Il faut donc parler, écrire, pour agir sur les contemporains. Philosophie, poésie, histoire, éloquence, n’ont pas de plus noble but que de porter aux actions généreuses et désintéressées, en vue du bien public, de célébrer la volonté et le caractère, fût-ce même aux dépens de l’esprit et du talent. Il est nécessaire qu’on accorde le même degré d’admiration au grand homme de guerre qu’au grand artiste. L’homme politique, doué de génie, voit les choses de ce monde avec la force de pensée d’un Kant ou d’un Goethe. Il n’est pas juste de dire que notre époque soit pauvre en poètes, quand elle possède un Bismarck, et un Cavour. Ils ont appliqué à l’Etat leur idée du Beau, ils ont écrit l’épopée vivante non avec l’encre, mais avec le sang. Toute l’œuvre de M. de Treitschke tendra à faire naître et à répandre le culte des grands hommes d’action fondateurs de l’Allemagne moderne, le heroworship, comme l’entendait Carlyle, à mettre non pas seulement les génies organisateurs, Stein et Scharnhorst, mais de simples héros d’exécution comme Blücher, au rang des héros de la pensée, peut-être même plus haut.

------------------------------------------------

DÉTAILS DE L'EXERCICE =>
Écrivez la suite du texte sur M. de Treitschke et le culte des grands hommes d'action, en partant de sa dernière phrase.

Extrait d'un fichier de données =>
------------------------------------------------

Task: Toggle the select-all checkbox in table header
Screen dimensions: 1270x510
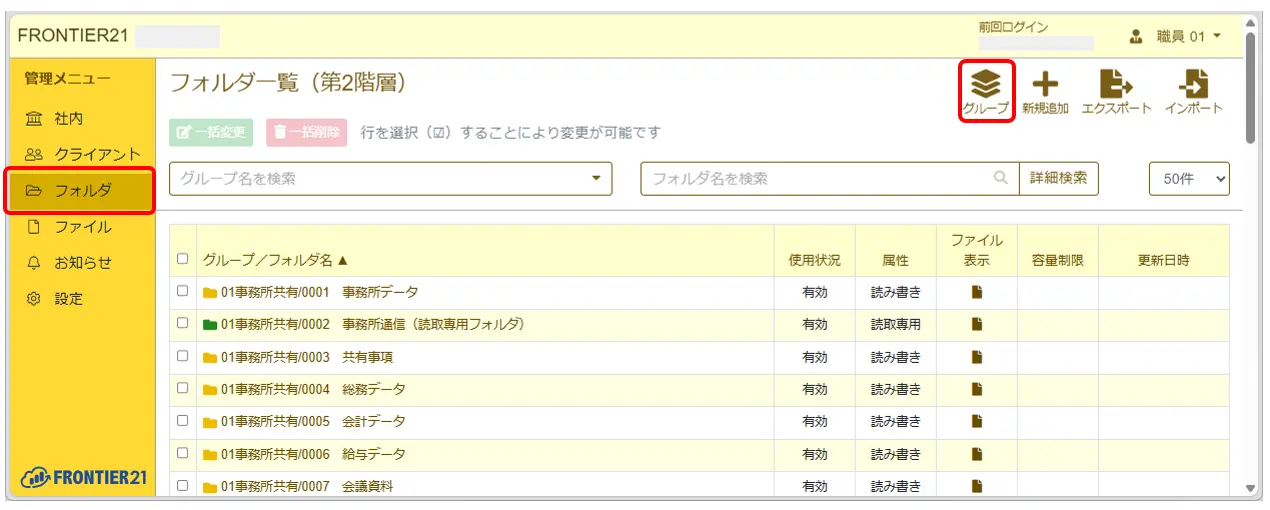Action: pyautogui.click(x=182, y=259)
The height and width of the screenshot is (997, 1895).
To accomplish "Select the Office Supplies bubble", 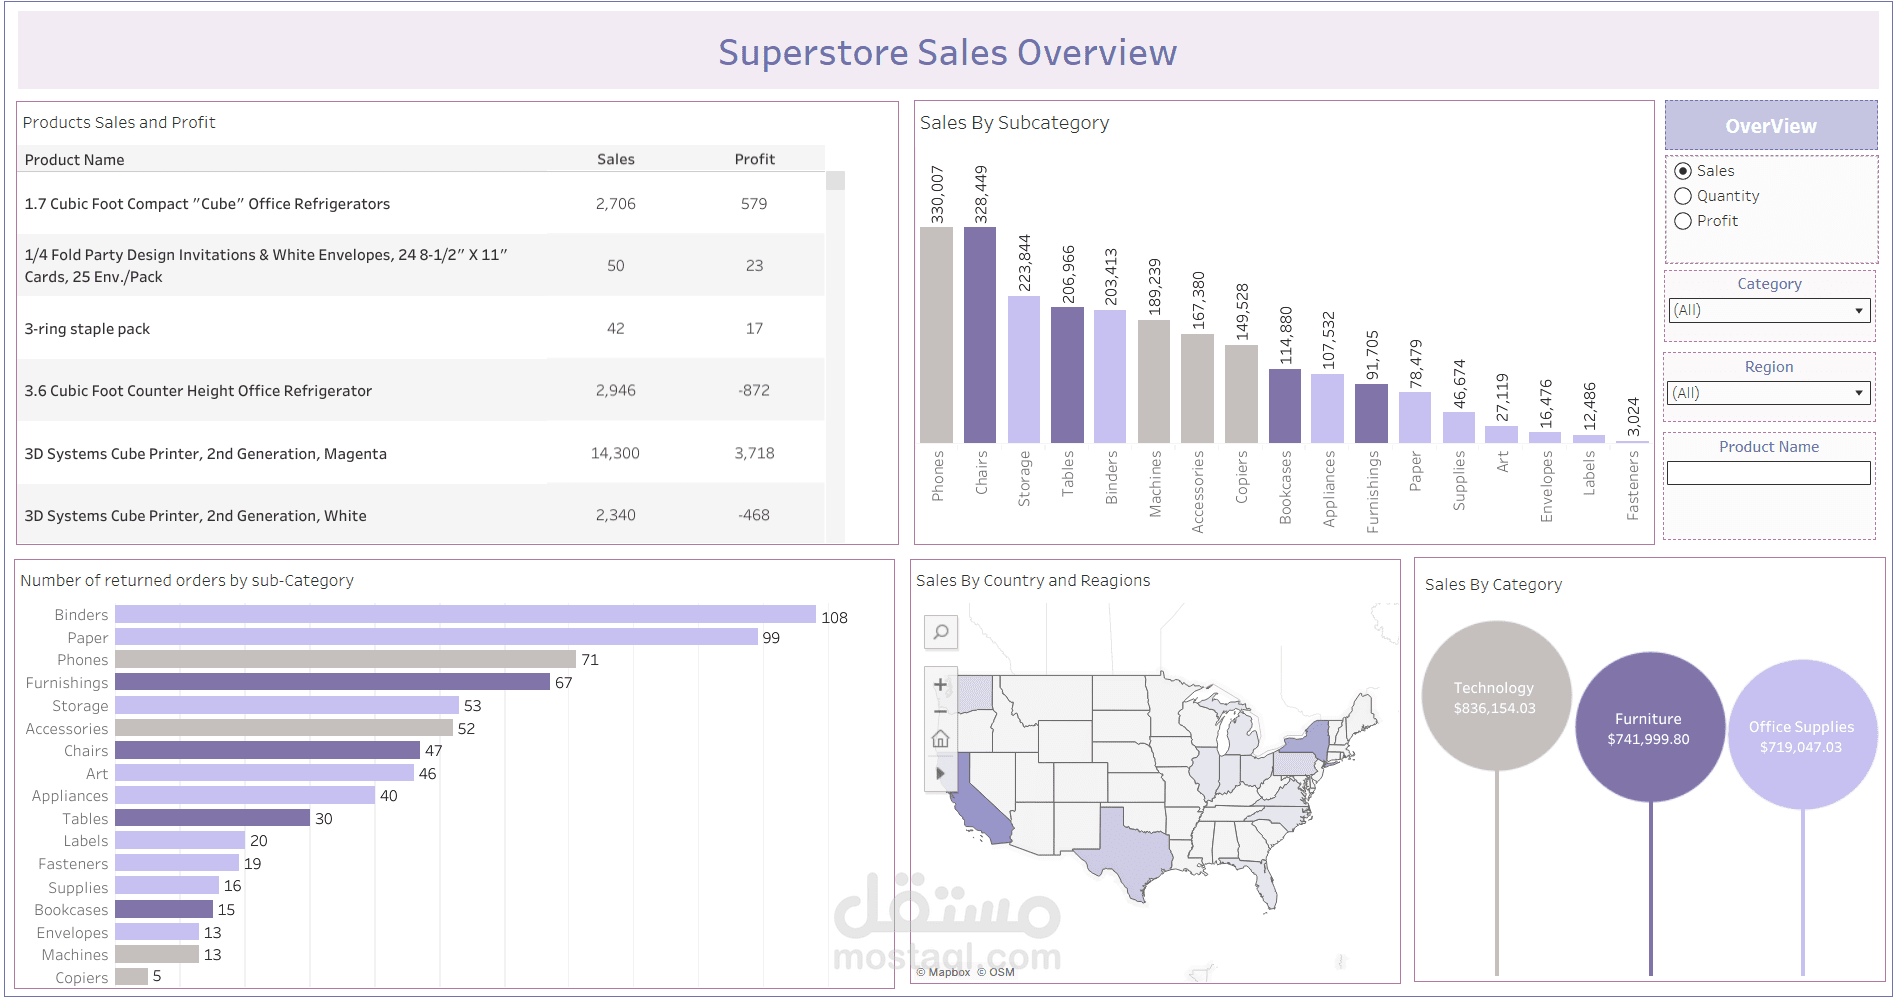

------------------------------------------------

RÉPONSE =>
Nous serions tentés ici de crier à la barbarie. N’est-ce pas pourtant dans le même sens que le plus délicat et le plus dilettante de nos écrivains, M. Renan, disait un jour que les portes de l’Académie française s’ouvriraient toutes grandes et par acclamation unanime au capitaine qui reviendrait victorieux des frontières, n’eût-il d’ailleurs d’autres titres que ses bulletins de bataille, d’autre éloquence que la voix rauque du commandement ? N’avons-nous pas lieu de craindre que, dans notre société lettrée et polie, et dans nos subtils cénacles, il n’y ait tendance à rabaisser la politique, à l’abandonner aux discrédités et aux incapables, et à enfler singulièrement l’importance d’œuvres éphémères qui charment notre élégante oisiveté ?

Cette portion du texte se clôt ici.